Mike Clancy, the general secretary of the Prospect trade union, said following the Budget: “This budget hides yet another sleight of hand for self-employed workers.

“Despite promising to help freelancers, today’s announcement means that financial help for self-employed workers will run out two months before support to employees.

“Throughout the crisis the self-employed have been treated as second-class citizens and this budget continues that approach with less support, more red tape, and the continued exclusion of many thousands.

“Fully backing the self-employed is not only a moral imperative, it makes sound economic sense to secure the recovery. Unfortunately in this budget the chancellor has given with one hand and taken away with the other.”

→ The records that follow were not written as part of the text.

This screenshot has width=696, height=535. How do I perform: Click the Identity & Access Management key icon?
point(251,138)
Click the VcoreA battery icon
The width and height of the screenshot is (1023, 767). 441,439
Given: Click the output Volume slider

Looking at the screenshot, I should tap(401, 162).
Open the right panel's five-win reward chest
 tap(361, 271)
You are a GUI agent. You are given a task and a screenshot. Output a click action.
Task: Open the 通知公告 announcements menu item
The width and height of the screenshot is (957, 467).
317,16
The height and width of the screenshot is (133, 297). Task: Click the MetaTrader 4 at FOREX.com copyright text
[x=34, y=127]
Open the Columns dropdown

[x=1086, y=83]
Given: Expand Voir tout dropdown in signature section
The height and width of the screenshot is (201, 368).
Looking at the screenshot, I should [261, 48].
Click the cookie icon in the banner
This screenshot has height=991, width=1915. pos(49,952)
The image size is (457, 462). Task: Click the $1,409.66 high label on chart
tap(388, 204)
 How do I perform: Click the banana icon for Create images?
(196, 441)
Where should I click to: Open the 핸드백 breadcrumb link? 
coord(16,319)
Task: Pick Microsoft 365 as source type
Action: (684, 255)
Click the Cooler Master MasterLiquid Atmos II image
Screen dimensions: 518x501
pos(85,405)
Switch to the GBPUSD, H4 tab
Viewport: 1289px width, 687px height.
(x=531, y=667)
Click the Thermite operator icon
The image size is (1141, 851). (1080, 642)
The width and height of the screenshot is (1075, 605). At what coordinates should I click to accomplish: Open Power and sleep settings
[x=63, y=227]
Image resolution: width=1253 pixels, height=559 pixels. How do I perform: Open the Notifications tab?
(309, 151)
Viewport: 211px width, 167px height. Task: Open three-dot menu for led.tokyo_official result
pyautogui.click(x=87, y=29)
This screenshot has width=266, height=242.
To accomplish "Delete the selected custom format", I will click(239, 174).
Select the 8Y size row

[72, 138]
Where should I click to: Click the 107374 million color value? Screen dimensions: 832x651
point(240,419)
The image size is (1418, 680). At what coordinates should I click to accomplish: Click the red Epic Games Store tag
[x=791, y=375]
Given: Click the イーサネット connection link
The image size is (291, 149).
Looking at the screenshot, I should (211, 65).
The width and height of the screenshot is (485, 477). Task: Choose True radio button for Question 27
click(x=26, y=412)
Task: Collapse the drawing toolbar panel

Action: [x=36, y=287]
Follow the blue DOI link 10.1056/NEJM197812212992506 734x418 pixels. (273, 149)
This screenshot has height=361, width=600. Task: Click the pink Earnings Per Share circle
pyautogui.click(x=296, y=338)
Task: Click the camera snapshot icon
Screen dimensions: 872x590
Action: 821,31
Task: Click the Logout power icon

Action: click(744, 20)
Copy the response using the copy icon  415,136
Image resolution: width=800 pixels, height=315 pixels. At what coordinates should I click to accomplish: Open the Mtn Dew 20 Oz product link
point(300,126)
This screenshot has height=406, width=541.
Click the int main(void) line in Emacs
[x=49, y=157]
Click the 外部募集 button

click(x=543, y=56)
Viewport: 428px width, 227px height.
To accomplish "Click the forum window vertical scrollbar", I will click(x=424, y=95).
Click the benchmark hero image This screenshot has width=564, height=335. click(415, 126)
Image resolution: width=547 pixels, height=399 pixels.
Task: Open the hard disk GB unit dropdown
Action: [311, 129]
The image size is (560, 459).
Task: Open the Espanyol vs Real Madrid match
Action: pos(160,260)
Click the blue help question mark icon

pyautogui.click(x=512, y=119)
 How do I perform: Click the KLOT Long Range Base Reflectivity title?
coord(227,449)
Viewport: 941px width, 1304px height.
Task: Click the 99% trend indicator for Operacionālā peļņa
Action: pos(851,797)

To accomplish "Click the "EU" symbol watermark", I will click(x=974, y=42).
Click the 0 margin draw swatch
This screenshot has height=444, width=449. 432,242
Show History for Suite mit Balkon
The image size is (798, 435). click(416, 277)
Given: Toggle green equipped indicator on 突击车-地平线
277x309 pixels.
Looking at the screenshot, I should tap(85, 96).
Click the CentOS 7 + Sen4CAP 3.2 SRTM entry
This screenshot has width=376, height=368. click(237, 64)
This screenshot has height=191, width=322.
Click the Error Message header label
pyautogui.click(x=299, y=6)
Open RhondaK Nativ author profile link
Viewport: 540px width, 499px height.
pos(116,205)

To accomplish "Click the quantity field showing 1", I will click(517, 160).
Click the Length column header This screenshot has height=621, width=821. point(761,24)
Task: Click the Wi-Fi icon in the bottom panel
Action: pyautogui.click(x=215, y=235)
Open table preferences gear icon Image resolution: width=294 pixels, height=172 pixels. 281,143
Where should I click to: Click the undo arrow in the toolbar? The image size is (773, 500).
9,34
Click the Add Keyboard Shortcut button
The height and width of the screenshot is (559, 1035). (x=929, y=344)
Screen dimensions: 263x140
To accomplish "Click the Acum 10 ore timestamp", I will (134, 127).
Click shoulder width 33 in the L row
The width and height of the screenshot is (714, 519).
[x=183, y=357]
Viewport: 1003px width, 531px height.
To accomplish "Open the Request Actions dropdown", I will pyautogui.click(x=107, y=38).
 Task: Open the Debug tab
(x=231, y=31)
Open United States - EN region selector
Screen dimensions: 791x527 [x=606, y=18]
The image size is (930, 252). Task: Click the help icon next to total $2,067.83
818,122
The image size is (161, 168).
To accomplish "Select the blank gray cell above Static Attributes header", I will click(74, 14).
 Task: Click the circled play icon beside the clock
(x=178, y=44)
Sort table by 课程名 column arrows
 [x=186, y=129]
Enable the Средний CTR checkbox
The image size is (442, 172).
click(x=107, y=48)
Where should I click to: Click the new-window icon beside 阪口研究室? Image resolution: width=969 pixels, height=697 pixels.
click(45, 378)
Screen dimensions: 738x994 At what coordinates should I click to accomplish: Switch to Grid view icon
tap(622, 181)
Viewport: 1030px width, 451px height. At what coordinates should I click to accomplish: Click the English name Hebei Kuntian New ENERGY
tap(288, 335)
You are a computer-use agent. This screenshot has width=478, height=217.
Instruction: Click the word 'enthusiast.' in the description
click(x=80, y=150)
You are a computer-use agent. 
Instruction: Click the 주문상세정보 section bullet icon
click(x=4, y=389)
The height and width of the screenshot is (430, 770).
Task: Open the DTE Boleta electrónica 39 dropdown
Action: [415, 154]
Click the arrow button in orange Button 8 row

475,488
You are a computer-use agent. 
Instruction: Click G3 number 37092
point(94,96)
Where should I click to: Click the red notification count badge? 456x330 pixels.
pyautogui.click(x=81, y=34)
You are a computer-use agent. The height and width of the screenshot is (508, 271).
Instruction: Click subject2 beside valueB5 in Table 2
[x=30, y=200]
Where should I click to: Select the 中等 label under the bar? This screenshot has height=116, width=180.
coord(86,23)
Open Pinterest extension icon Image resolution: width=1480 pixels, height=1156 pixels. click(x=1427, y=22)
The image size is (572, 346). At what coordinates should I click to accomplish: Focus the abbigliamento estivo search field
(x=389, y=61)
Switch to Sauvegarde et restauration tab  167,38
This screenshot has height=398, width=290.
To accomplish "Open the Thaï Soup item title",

Mubin Haq, the chief executive of the financial wellbeing charity Standard Life Foundation, said: “Whilst it’s welcome more of the self-employed will now be able to claim the SEISS grant […] this still leaves over 3 million people who have experienced a drop in income unsupported by the schemes.

“Too many excluded for the past year, far too many facing severe hardship.”

Director of Policy at The Association of Independent Professionals and the Self-Employed (IPSE), Andy Chamberlain, told Express.co.uk earlier this month that his organisation was “disappointed” that many will remain excluded from SEISS.

READ MORE: Self-employed facing hidden ‘attack’ by Sunak with ‘higher taxes’

Tax and advisory firm Blick Rothenberg found that following the rise in the business tax in April 2023, the tax directors of companies with profits up to £250,000 pay will be a larger proportion of their earnings than larger firms.

Nimesh Shah, chief executive of Blick Rothenberg, said earlier this month: “The increase to corporation tax may have been badged to target big business, but the effect for the self-employed is clear.

“It may not be an obvious attack, but it achieves the Chancellor’s previous warning that the self-employed would face higher taxes. The tax impact for private business owners receiving dividends is far more severe.”